Additionally, extra information must be supplied by the data owner in the Information sheet. Please fill in Institute and data collection ID, name, description and acronyms in the blue boxes, and fill in with an x, the preferred format in which you would like to receive your data template (both formats can be indicated).

Note: In case you have exposure data available for biomarkers not included in the biomarker list please fill in the PARC input form for additional biomarkers and send it to PARC.DATAMANAGEMENT@vito.be. The additional biomarkers will be evaluated in included in a new biomarker list.

Step 2. Fill the empty data template using instructions of the basic codebook:

As indicated in step 1, VITO will provide the data owner/provider a personalized empty data template. The personalized data template should be filled with your data following the coding instructions of the codebook. In the codebook, all information regarding how each variable should be encoded is provided.

The data must be entered in different sheets of the excel template, this structure was chosen to avoid the need for replication of data. The structure is based on considering the sample as the main unique identifier in the dataset.

Information of the study: In the sheet “STUDYINFO”, the fields on study ID, study name and study description will automatically be filled based on the information you provided in the Biomarker list.

Information on the sample is provided in the sheet “SAMPLE”. Each sample must be mapped to a time point and to a subject. TIMEPOINT has been included to indicate if a collection of samples must be considered together, e.g. relevant in repeated sampling design. In the sheet “TIMEPOINT”, a short description of the different times in which samples were collected (in case of repeated sampling) has to be provided. It is important to also include a timepoint description when only one time is considered (sheet TIMEPOINT).

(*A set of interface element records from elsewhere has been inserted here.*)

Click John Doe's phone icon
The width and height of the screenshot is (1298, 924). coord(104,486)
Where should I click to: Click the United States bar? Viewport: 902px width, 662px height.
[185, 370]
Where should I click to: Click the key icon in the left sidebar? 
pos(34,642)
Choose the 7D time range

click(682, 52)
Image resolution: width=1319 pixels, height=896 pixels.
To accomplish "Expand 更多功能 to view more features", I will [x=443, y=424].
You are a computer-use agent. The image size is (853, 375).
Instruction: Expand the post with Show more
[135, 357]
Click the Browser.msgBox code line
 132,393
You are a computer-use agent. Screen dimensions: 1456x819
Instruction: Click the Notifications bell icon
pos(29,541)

More samples may be mapped to the same subject, e.g. when blood and urine samples for a given subject are available. In the codebook, you will find under the corresponding sheet, a description of the variables, and the format in which they need to be provided.

Information on the subject is provided in two sheets “SUBJECTUNIQUE” and “SUBJECTTIMEPOINT”. This has been split to enable the capturing of values that may change through time, e.g. BMI of the individual at first versus second sampling if there is some time in between the measurements.

All information that is considered unique to the person from the first sampling onwards, has been included in the table “SUBJECTUNIQUE”, e.g. sex of the subject.

All information that may change, has been included in table “SUBJECTTIMEPOINT”. The link with timepoints shall be indicated in id_timepoint referring to the TIMEPOINT sheet.

Please note that in the sheet “SUBJECTUNIQUE”, linkage between the subjects is also created. This enables to identify e.g. mother-child pairs.

The sample data obtained from chemical measurements of the samples is to be provided in the sheets with prefix SAMPLETIMEPOINT_. For each matrix, a separate sheet is provided. Please note that the id_sample shall be extracted for the specified matrix from the sheet “SAMPLE”.

We did not include all biomarkers and matrices in the example data template since the list of possible biomarkers is quite long. Instead we ask the data provider to fill out the biomarker list (step 1).

Filled out example template with simulated data: To guide the data providers, we compiled an example data template filled out with simulated data of teenagers over two sampling points and in two matrices (urine spot (US) and blood serum (BS)).

Step 3. Data validation

See the section Tool for data validation.

The webpage and its content have been developed within the context of H2020 project HBM4EU (2017-2022; Grant Agreement No 733032) and Horizon Europe partnership PARC (2022-2029; Grant Agreement No 101057014).